Oh dear, it's about feelings again, isn't it? Strangely, this doesn't jar. For, unlike the characters in many bloke-lit novels, Rob and Tim are genuine blokes. In fact, they could maybe even be more accurately described as "lads" rather than "blokes", which makes this the first "lad-lit" novel, rather than another "bloke-lit" one. What this means in real terms is that Rob and Tim feel a lot more real than many characters in novels, as they feel a lot more like the kind of people you'd meet in your every day life. They're not battling with strange jobs and secret daughters, like in Mike Gayle, and they're not having a mid-life crisis that threatens to change their lives, as in Nick Hornby or Tony Parsons. They are just normal guys, living a normal life. Indeed, at many points, I found myself feeling that Rob could have been me, as I agreed with him on so much and I have never felt that way about any bloke-lit character before now, although Mike Gayle's "Turning Thirty" came fairly close.

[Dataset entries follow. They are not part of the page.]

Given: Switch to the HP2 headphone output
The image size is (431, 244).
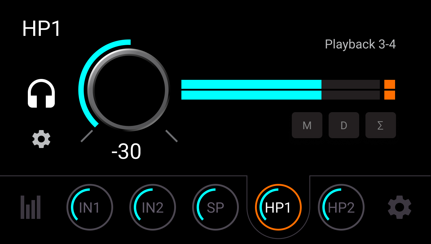Looking at the screenshot, I should (x=341, y=207).
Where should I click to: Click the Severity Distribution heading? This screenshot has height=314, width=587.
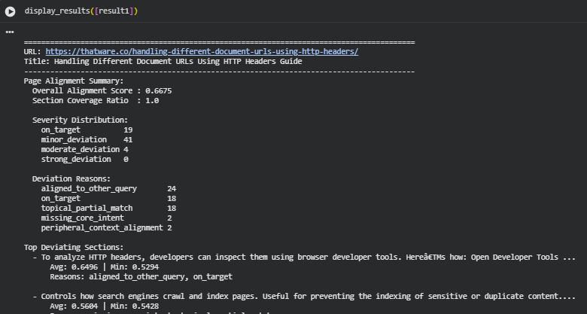80,120
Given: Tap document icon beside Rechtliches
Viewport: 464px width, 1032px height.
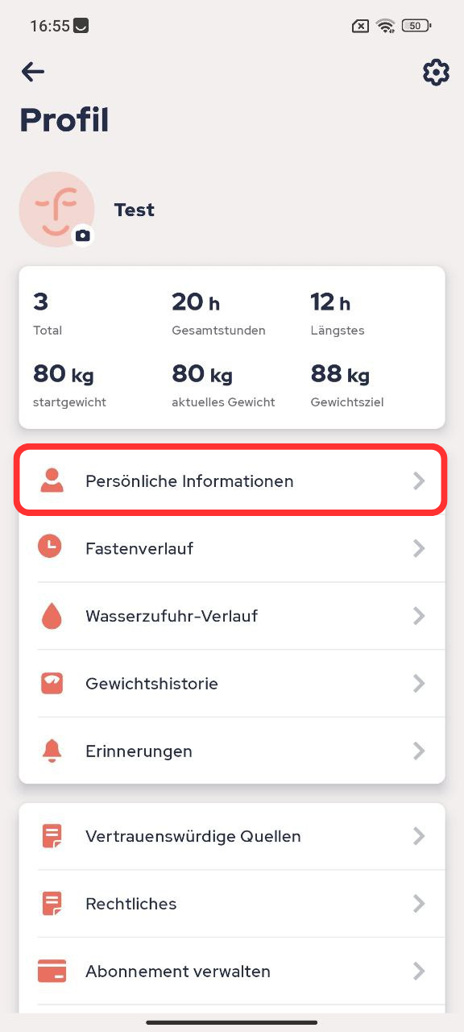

Well, more or less. As with many chick- and bloke-lit novels, there is a variety of experiences that wouldn't happen to most people in such a short space of time. However, you could imagine all of the events mentioned happening over a longer space of time and the novel just feels as if the dead space that would happen in a normal life has been removed and everything scrunched up together to make it more interesting.
The book is written in a part-diary, part-novel format. Although each chapter is dated, and some times are given as sub-headings, it does feel more like a novel than a diary for the most part, as Rob frequently breaks off from describing events to talk about past experiences and past and present feelings.
Unlike in other bloke-lit novels, though, Rob is describing the feelings about certain commonplace situations. They may not be ones a lot of men think about, but they are ones than most men will be able to identify with. If it's not something you've experienced before, you may know someone who has. That is the true success of this book - Rob and Tim are a lot like Bridget Jones in that you can identify yourself and your friends with them and with the things they do. This level of realism is not often present in modern literature, which makes it even more of a wonder.
In many ways, this is as close as bloke-lit has come so far to matching "Bridget Jones's Diary". It doesn't have quite the same realistic touch, but it comes closer than anything that has ever gone before, as well as being easily readable, thanks to there being less of a reliance on the diary format, and very light hearted.
If the genre is one you enjoy, you need to be finding a copy of this book. Essentially, this is a book for any man who has ever wondered when there would be a bloke-lit character they could ever relate to, or where our Bridget Jones was. This is a book for men who want to read about how we truly think and act as a gender, and for any woman who has often wondered the same. If you've ever had sex, or considered having sex, this is for you.